Bureau of Resource Management
Report
February 24, 2012



The United States and Africa are linked through history and culture, but they also share a promising future. The United States has significant political, economic and humanitarian interests in Africa. During the past decade Africa has made notable progress in democratization, economic policy reform, and the reduction of violent conflict, though challenges persist. The Department and USAID efforts in FY 2011 focused on strengthening democratic institutions and rule of law, preventing conflict, promoting sustainable economic growth and greater food security, enhancing access to education and combating disease, mitigating climate change by strengthening environmental protection, and combating transnational threats. The countries highlighted below illustrate recent progress on these U.S. Government priorities.

Ghana: U.S. Government assistance has helped to make permanent Ghana's status as a model and catalyst for good governance and development in Africa, thereby enhancing the security of the U.S. On January 3, 2011, Ghanaians elected John Atta Mills as their new president, marking the fourth successful presidential election in that country over the past fifteen years and the second time the ruling party has been replaced by the opposition. Due to Ghana's demonstrated commitment to shared goals, it was one of four African countries selected for the Partnership for Growth, a signature effort of President Obama's Global Development Directive that seeks to boost economic engagement. Ghana is also negotiating a second compact with the Millennium Challenge Corporation (MCC) to reward good performance with increased investment. The U.S. continues to have robust military-to-military relations with Ghana in support of its peace building role on the continent. The close relationship between the U.S. and Ghanaian militaries has contributed to the apolitical professionalism the Ghanaian military demonstrated during the 2008 elections and the respect the institution receives from the Ghanaian public.

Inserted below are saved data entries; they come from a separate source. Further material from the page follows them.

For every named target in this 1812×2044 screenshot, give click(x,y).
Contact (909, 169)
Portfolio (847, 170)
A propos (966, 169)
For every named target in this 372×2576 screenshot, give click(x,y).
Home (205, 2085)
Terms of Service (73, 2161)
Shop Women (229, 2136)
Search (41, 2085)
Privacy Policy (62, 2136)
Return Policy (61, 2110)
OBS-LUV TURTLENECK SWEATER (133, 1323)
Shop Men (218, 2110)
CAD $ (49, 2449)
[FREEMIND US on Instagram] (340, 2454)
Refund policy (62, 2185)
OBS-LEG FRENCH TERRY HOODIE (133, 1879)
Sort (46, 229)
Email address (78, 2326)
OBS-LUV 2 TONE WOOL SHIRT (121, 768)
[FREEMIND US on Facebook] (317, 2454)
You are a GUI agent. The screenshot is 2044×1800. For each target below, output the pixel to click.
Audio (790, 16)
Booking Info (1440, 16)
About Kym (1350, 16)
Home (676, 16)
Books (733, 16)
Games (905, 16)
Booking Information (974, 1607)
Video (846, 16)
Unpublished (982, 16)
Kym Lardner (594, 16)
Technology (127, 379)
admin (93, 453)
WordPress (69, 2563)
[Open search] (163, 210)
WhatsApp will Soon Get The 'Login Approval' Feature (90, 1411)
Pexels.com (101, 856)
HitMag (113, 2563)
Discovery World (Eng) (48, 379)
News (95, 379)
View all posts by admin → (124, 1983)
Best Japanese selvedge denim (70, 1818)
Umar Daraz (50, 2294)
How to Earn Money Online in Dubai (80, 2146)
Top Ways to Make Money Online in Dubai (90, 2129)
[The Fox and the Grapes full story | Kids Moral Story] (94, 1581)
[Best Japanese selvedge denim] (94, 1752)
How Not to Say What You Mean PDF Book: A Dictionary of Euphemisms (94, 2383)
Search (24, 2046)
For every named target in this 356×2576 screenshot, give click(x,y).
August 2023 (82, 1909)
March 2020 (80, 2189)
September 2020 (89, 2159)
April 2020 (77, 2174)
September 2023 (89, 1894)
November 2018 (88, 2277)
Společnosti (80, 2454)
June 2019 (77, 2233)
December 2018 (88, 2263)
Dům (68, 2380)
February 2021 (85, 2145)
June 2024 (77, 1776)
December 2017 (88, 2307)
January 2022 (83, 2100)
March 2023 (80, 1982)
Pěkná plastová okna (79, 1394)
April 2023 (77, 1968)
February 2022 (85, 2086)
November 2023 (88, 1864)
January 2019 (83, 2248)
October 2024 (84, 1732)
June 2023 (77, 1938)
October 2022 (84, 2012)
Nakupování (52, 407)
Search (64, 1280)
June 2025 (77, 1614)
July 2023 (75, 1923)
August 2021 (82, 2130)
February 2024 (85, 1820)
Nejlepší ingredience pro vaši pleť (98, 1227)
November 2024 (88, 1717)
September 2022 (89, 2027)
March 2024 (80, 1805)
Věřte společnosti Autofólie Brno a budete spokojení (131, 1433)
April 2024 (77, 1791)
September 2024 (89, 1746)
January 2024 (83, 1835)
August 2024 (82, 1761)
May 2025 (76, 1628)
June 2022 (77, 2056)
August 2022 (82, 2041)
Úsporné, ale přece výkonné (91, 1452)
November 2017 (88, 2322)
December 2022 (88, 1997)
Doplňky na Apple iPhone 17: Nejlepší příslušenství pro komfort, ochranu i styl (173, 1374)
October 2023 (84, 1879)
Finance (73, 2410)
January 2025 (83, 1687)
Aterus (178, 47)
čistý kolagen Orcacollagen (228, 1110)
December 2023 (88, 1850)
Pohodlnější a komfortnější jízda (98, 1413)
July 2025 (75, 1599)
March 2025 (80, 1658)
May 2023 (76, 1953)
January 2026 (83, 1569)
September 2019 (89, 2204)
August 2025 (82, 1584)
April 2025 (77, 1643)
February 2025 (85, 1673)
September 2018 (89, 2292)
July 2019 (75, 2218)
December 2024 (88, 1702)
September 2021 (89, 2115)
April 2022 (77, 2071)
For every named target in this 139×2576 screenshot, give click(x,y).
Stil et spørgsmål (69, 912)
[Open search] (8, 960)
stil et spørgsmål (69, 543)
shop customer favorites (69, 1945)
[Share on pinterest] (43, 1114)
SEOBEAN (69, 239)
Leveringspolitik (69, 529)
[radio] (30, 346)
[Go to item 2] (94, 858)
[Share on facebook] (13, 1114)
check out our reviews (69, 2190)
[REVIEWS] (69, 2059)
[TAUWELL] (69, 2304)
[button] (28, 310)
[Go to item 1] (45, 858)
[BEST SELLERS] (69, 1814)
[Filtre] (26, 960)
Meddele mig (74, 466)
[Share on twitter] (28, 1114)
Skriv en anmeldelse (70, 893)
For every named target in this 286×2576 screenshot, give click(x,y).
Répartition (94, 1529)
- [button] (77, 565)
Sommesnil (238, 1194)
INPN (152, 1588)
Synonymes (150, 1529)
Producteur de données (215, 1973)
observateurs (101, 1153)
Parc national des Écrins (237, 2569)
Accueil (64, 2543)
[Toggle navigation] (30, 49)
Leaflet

Sudan: Sudan represents both a success story and a continued challenge for U.S. Government conflict prevention efforts in the region. The attention of the world turned to South Sudan for a week in January 2011, as thousands lined up to cast their votes for independence. The results of the peaceful, internationally-observed, free and fair Referendum were overwhelmingly (98 percent) in favor of independence. Popular expectations of a "peace dividend" burgeoned in this state-to-be with a stunted economy, minimal infrastructure, and human development indicators among the worst in the world. Since then, traditional conflicts have resurfaced and militias have challenged the internal stability of South Sudan. The hard work of nation-building has begun in earnest. Long before January's Referendum, the U.S. Government was mobilizing interagency resources to address the humanitarian crisis that plagued the country while at the same time attempting to address instability through improvements in internal and external security, longer-term socio-economic woes through infrastructure and capacity building, and establishing the basic building blocks of democracy. At this juncture in South Sudan's history, our responsibility is to ensure the requisite attention and sense of urgency is sustained to accompany it in its transition from a new, fragile state to a stable partner.

South Africa: As a G-20 country with the largest economy in sub-Saharan Africa, a member of the United Nations Security Council, the newest member of the BRICS Group (Brazil, Russia, India, China, South Africa), and a leading voice in the African Union, South Africa is an example of a country that plays an important role in advancing security and economic growth not only in the region but also globally. At the same time, a majority of South Africans still suffer from a lack of equal opportunity, without access to the health care, quality education, and good jobs needed to make this country a success. Since 2010, the Department and USAID have engaged South Africa in a strategic dialogue, chaired by the Secretary and the South African Foreign Minister. Under the strategic dialogue, we have established a number of bilateral working groups designed to advance cooperation in health, education, law enforcement, defense, and political and economic matters. The Department and USAID support the government's domestic policy priorities through smart, targeted infusions of aid that magnify the government's own efforts as well as those of civil society and the private sector. For example, the South African Government is committed to education reform. By supporting that commitment through a combination of smartly applied direct funding and public-private partnerships, we can effect a system-wide transformation that expands opportunity for young South Africans.